A PF de Altamira nem sequer começou a investigar o “dia do fogo” ainda. “Não pude mandar efetivo para lá [Castelo dos Sonhos]. Somos apenas 25 pessoas aqui [delegacia de Altamira]. Agora chegaram mais 25. Vamos nos dividir esta semana e planejar operações. Quem sabe aproveitar o que já está sendo tocado pela Polícia Civil de lá a respeito”, disse à reportagem.
De acordo com o delegado, além da distância, é necessário destacar também as peculiaridades da região. Altamira é conhecida pelos inúmeros conflitos de terras com grileiros, madeireiros e indígenas, além de abrigar a majestosa hidrelétrica de Belo Monte, que ampliou todas as questões que já existiam então.

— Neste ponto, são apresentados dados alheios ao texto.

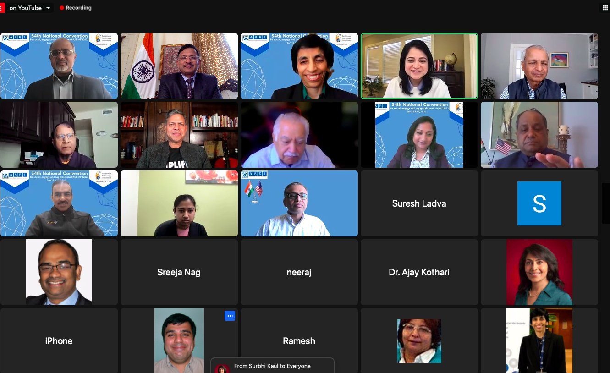
Task: Click the vertical scrollbar on right edge
Action: tap(605, 203)
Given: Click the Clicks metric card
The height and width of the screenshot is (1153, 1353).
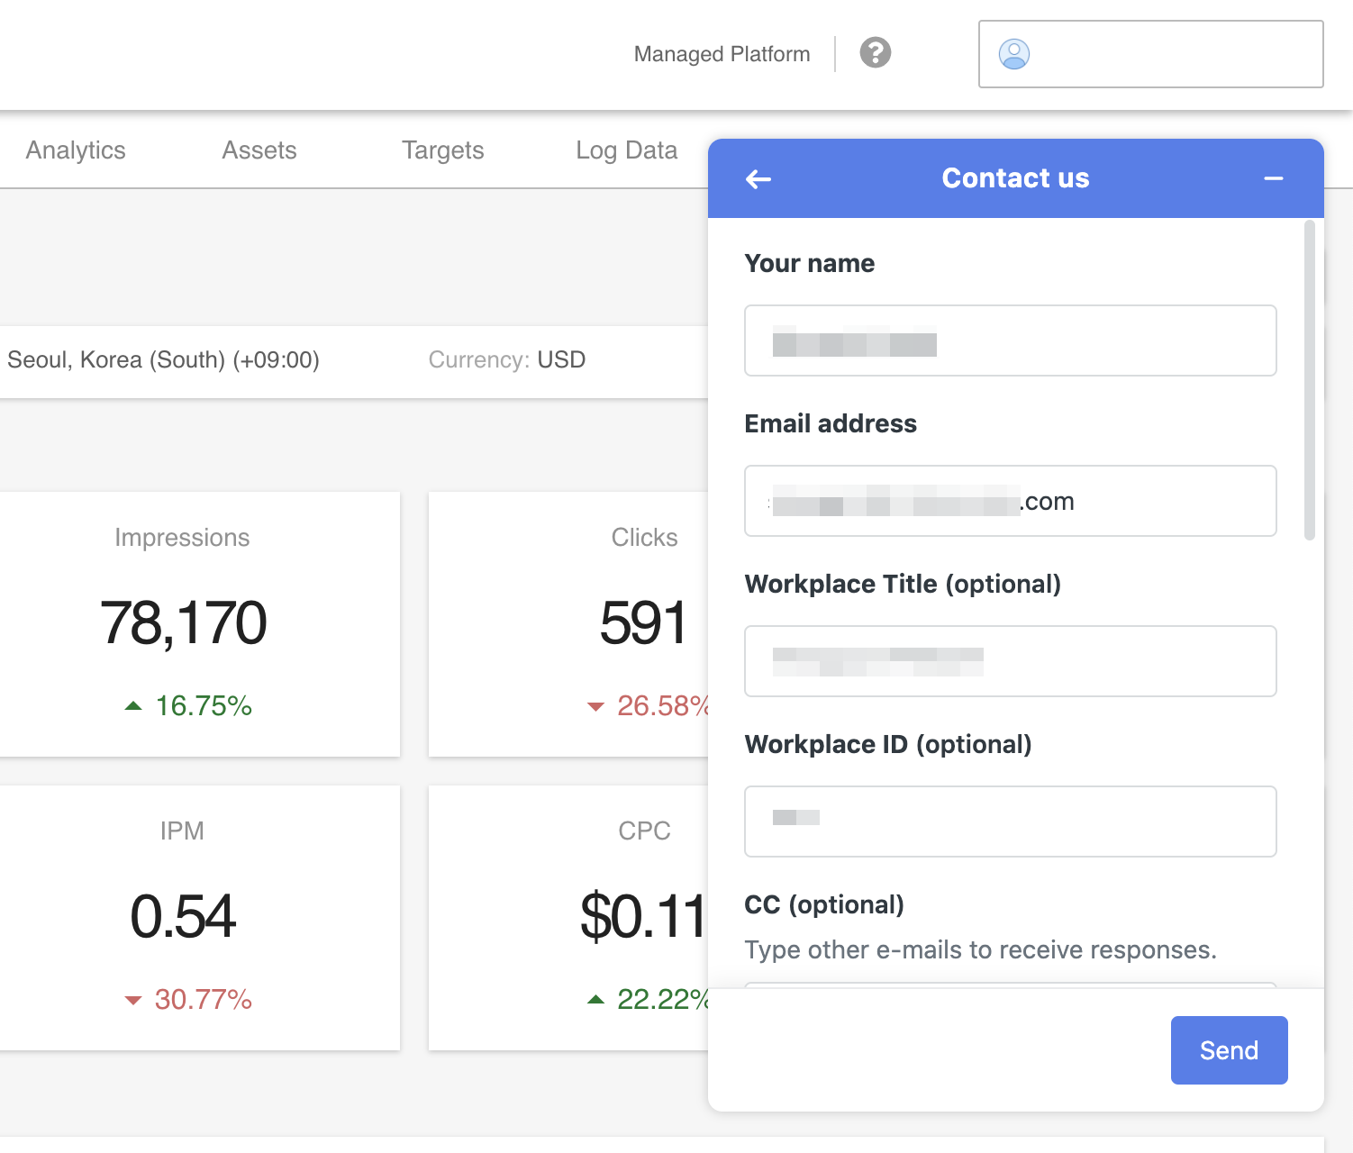Looking at the screenshot, I should [568, 623].
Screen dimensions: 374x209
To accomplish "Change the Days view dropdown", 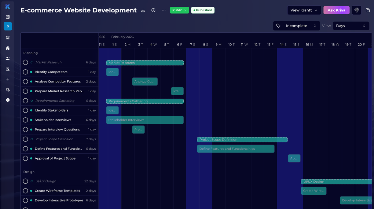I will point(351,26).
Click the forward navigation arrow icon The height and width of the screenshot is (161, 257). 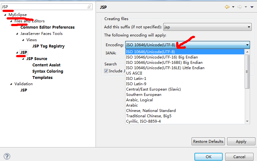click(239, 7)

Quem também sofre com o abandono do estado é a Polícia Rodoviária Federal (PRF), que admitiu ao HuffPost não fiscalizar as estradas de forma adequada. “Ideal seria pelo menos quatro pessoas [no posto de fiscalização por dia] pelas condições adversas que enfrentamos aqui, de perigo”, disse o policial Ítalo Carneiro. Contudo, eles trabalham normalmente em duplas. O policial conta que encontram, muitas vezes, dezenas de pessoas fazendo transportes ilegais de cargas, especialmente de madeiras ilegais e, entre elas, há inclusive quem esteja armado. Só quando recebem reforços conseguem montar operações maiores e, aí sim, abranger áreas mais distantes.

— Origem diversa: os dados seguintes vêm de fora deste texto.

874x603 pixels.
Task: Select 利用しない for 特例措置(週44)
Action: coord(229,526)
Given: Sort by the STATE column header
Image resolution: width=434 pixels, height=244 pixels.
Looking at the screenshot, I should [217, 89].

De acordo com Carneiro, madeireiros, pra levar carga pro Nordeste, conseguem desviar por alguns locais que os policias rodoviários federais conhecem. Mas a ausência de efetivo deixa, mais uma vez, a irregularidade passar. “Quando estamos em três pessoas aqui [no posto da PRF], fica um aqui, o que já é perigoso nessa região, e vão dois. Nunca saímos sozinhos.”

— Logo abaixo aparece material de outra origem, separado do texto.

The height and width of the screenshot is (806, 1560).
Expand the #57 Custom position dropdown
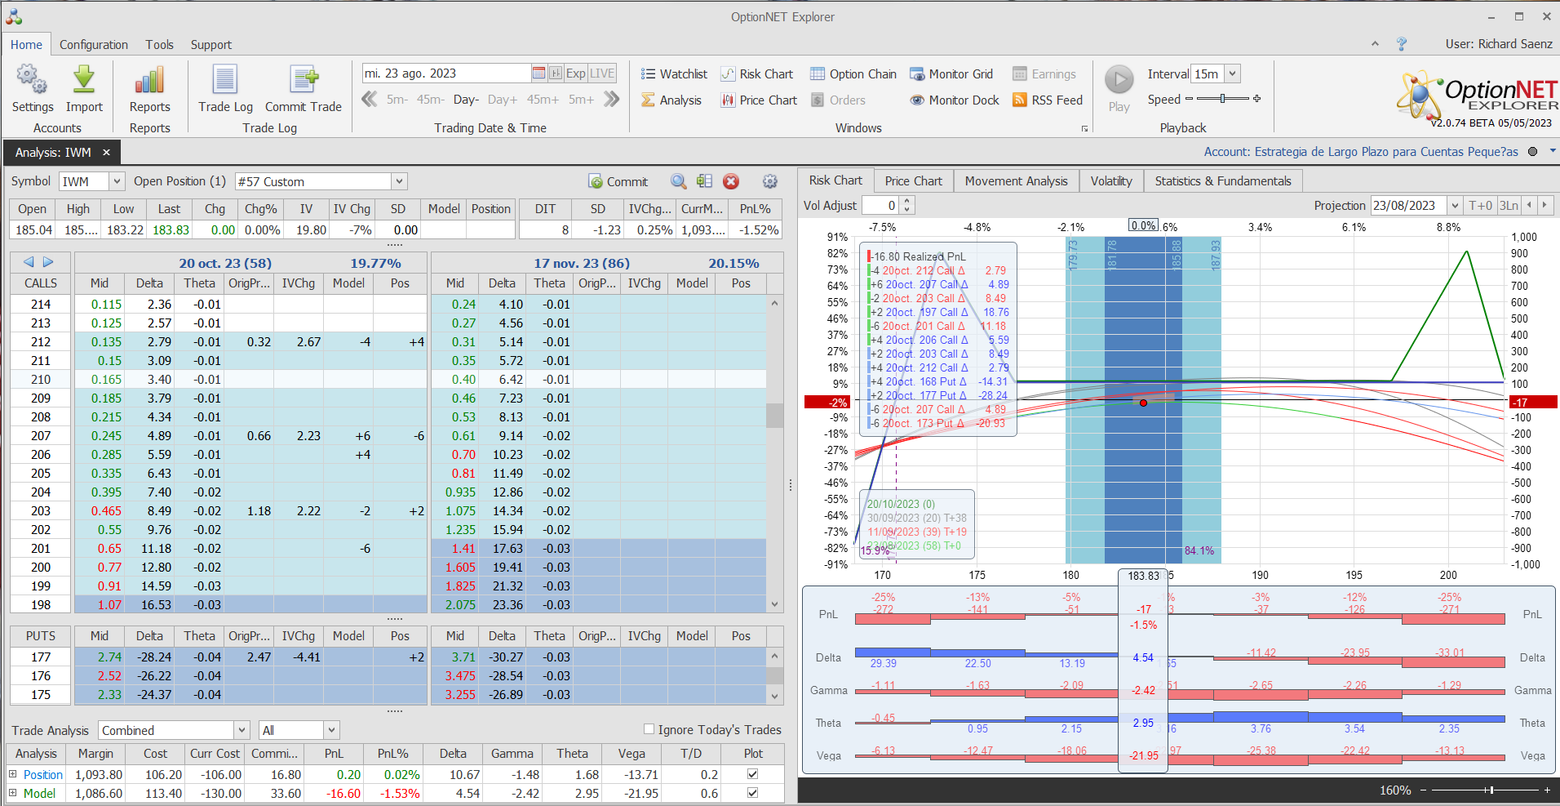(x=399, y=181)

Governo diz que fogo é alarde
A situação de Altamira é um exemplo de como está a área de Floresta Amazônica no País. Na contramão do que dizem as autoridades locais, o Ministério da Defesa e o presidente Jair Bolsonaro dizem que o fogo está sob controle.
“Tem se alardeado um pouco de que a situação está fora de controle. Não está mesmo. Já tivemos picos de queimadas em outros anos muitos maiores”, disse o ministro da Defesa, Azevedo e Silva, na segunda (26). “A situação não é simples, mas ela está sob controle e já arrefecendo bem”, completou.
De acordo com ele, foram mobilizados aproximadamente 2.500 militares para combater as chamas. Até o momento, sete estados já acionaram o governo federal por ajuda para conter os focos de incêndio. Foram liberados também R$ 38 milhões para custear a ação.